Let G be a locally compact group, and let U be an open set in G. Show that Ug is an open set in G for all g in G.

Question

Let $G$ be a locally compact group. Let $U \subseteq G$ be open. Show that $Ug \subseteq G$ is open for all $g \in G$.

I'm really not sure how to prove this. I think it will involve the condition on a topology that any union of open sets is open, and any finite intersection of open sets is open, but I don't know how to express $Ug$ as a union/intersection of open sets in $G$. I would appreciate a hint!

Answer 1

Hint: In a topological group operations are continuous.

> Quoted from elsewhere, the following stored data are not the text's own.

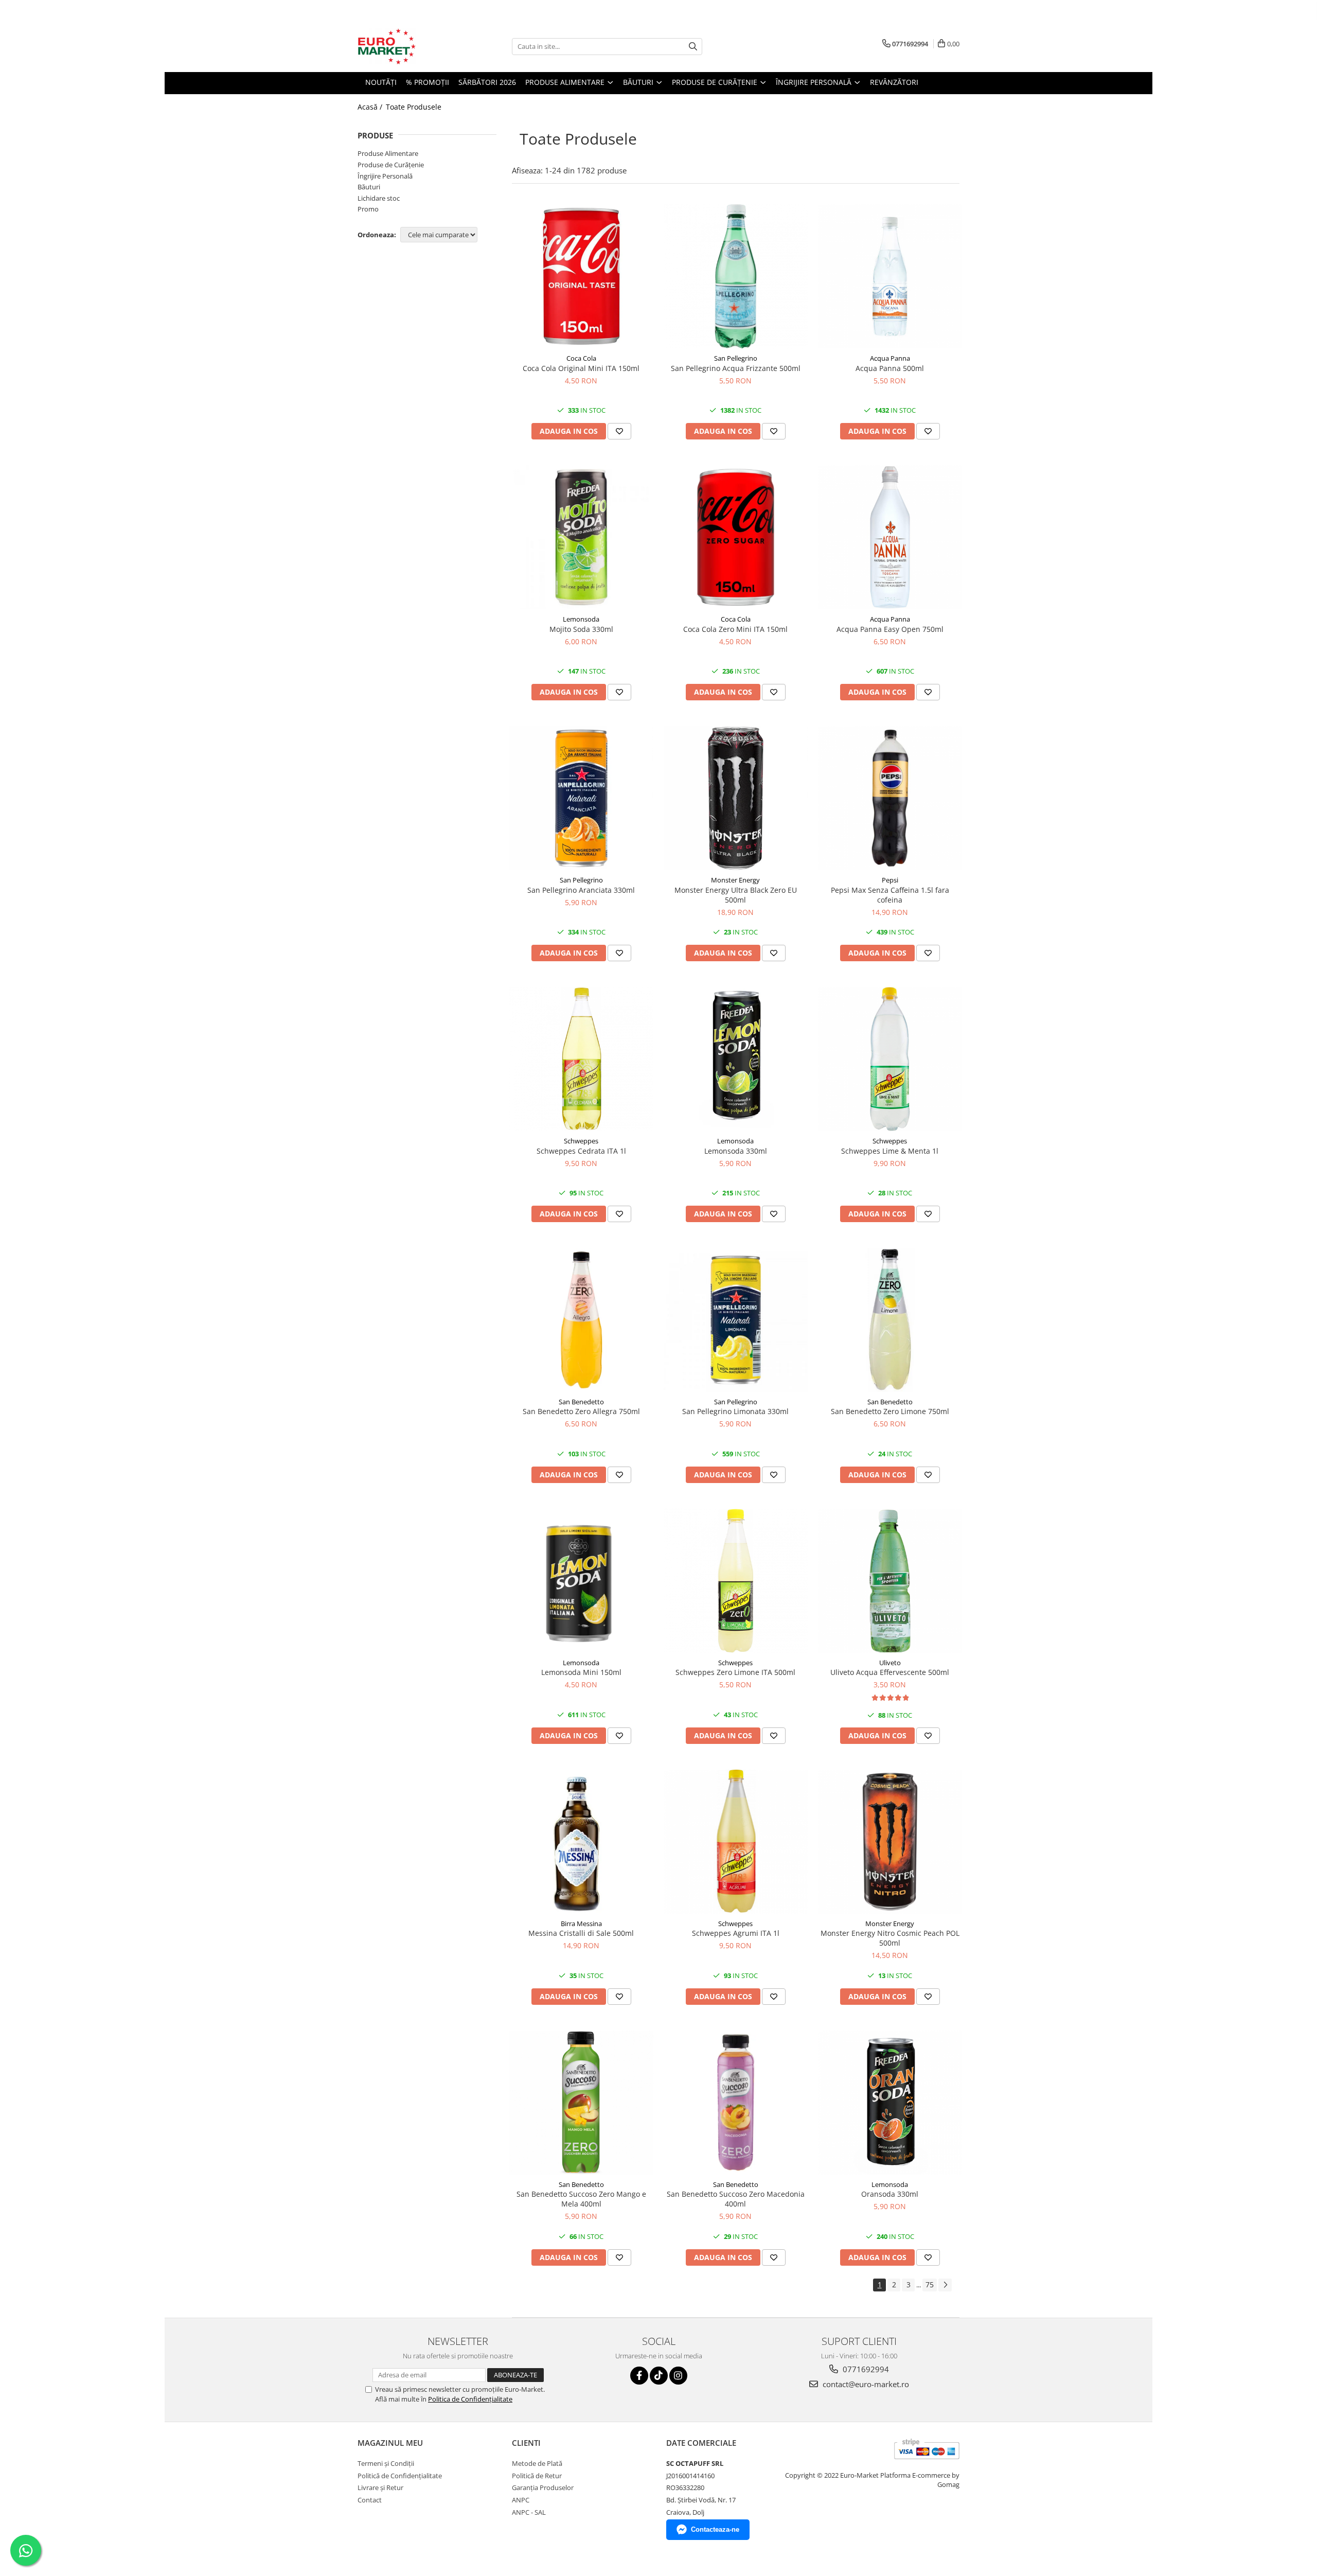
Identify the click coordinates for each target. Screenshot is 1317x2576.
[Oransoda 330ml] (890, 2103)
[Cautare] (693, 46)
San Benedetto (581, 1401)
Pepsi (890, 880)
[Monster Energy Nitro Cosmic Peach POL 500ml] (890, 1842)
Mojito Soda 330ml (581, 629)
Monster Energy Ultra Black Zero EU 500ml (735, 895)
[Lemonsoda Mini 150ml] (581, 1581)
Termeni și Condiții (386, 2463)
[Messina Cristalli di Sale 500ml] (581, 1842)
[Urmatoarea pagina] (945, 2285)
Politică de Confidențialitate (400, 2475)
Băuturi (369, 186)
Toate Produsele (413, 107)
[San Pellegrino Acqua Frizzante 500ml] (736, 276)
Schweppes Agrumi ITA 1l (735, 1933)
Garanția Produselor (543, 2487)
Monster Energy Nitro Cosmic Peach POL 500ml (890, 1938)
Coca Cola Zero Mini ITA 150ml (735, 629)
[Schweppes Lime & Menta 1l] (890, 1059)
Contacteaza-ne (715, 2529)
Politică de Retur (537, 2475)
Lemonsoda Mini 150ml (581, 1672)
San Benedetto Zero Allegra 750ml (581, 1411)
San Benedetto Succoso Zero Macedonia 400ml (736, 2199)
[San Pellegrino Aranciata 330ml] (581, 798)
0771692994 (865, 2369)
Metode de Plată (537, 2463)
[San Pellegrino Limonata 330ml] (736, 1320)
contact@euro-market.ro (865, 2384)
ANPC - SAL (529, 2512)
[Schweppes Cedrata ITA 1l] (581, 1059)
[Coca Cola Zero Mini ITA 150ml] (736, 537)
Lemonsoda (581, 619)
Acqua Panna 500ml (890, 368)
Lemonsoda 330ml (735, 1151)
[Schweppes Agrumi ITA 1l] (736, 1842)
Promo (368, 209)
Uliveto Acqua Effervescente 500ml (889, 1672)
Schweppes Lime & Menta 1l (889, 1151)
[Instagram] (678, 2376)
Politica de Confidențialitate (470, 2399)
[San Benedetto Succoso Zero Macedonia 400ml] (736, 2103)
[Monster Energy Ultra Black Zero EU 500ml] (736, 798)
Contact (370, 2499)
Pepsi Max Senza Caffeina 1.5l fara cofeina (890, 895)
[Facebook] (639, 2376)
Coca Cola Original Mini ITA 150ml (581, 368)
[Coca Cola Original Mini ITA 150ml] (581, 276)
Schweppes (581, 1140)
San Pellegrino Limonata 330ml (735, 1411)
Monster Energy (735, 880)
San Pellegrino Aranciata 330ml (581, 890)
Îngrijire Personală (385, 176)
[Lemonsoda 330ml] (736, 1059)
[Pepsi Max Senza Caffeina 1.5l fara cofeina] (890, 798)
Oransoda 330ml (889, 2194)
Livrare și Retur (380, 2487)
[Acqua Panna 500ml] (890, 276)
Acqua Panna (890, 358)
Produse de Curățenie (391, 164)
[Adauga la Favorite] (619, 431)
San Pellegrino (735, 358)
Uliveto (890, 1662)
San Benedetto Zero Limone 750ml (890, 1411)
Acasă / (371, 107)
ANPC (520, 2499)
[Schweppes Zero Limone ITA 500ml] (736, 1581)
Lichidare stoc (379, 198)
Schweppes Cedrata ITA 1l (581, 1151)
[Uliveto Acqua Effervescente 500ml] (890, 1581)
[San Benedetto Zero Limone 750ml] (890, 1320)
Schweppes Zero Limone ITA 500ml (735, 1672)
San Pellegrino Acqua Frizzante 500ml (735, 368)
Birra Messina (581, 1923)
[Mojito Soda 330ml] (581, 537)
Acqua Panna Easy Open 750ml (890, 629)
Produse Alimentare (388, 153)
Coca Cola (581, 358)
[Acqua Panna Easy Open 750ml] (890, 537)
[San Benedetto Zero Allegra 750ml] (581, 1320)
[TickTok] (659, 2376)
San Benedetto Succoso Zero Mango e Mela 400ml (581, 2199)
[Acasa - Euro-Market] (409, 46)
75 (930, 2284)
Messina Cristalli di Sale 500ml (581, 1933)
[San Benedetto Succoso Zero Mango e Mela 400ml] (581, 2103)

In particular, $t_g:G\rightarrow G$ given by $t_g(x) = xg$ is continuous. Similarly with $t_{g^{-1}}$. Next $$t_g\cdot t_{g^{-1}}=?,\,t_{g^{-1}}\cdot t_g = ?$$

Remark. You don't need local compactness.

Answer 2

The map $f_g: G \to G$ defined by $f_g(x)=xg$ is a homeomorphism:

• continuous as multiplication $G \times G \to G$ is continuous and we just restrict to second element to $g$.
• Its inverse is of the same form $f_{g'}$ with $g'=g^{-1}$ by simple group laws.

So $f_g$ is an open map and so $f_g[U]=Ug$ is open for any open $U \subseteq G$. This is all true in any topological group.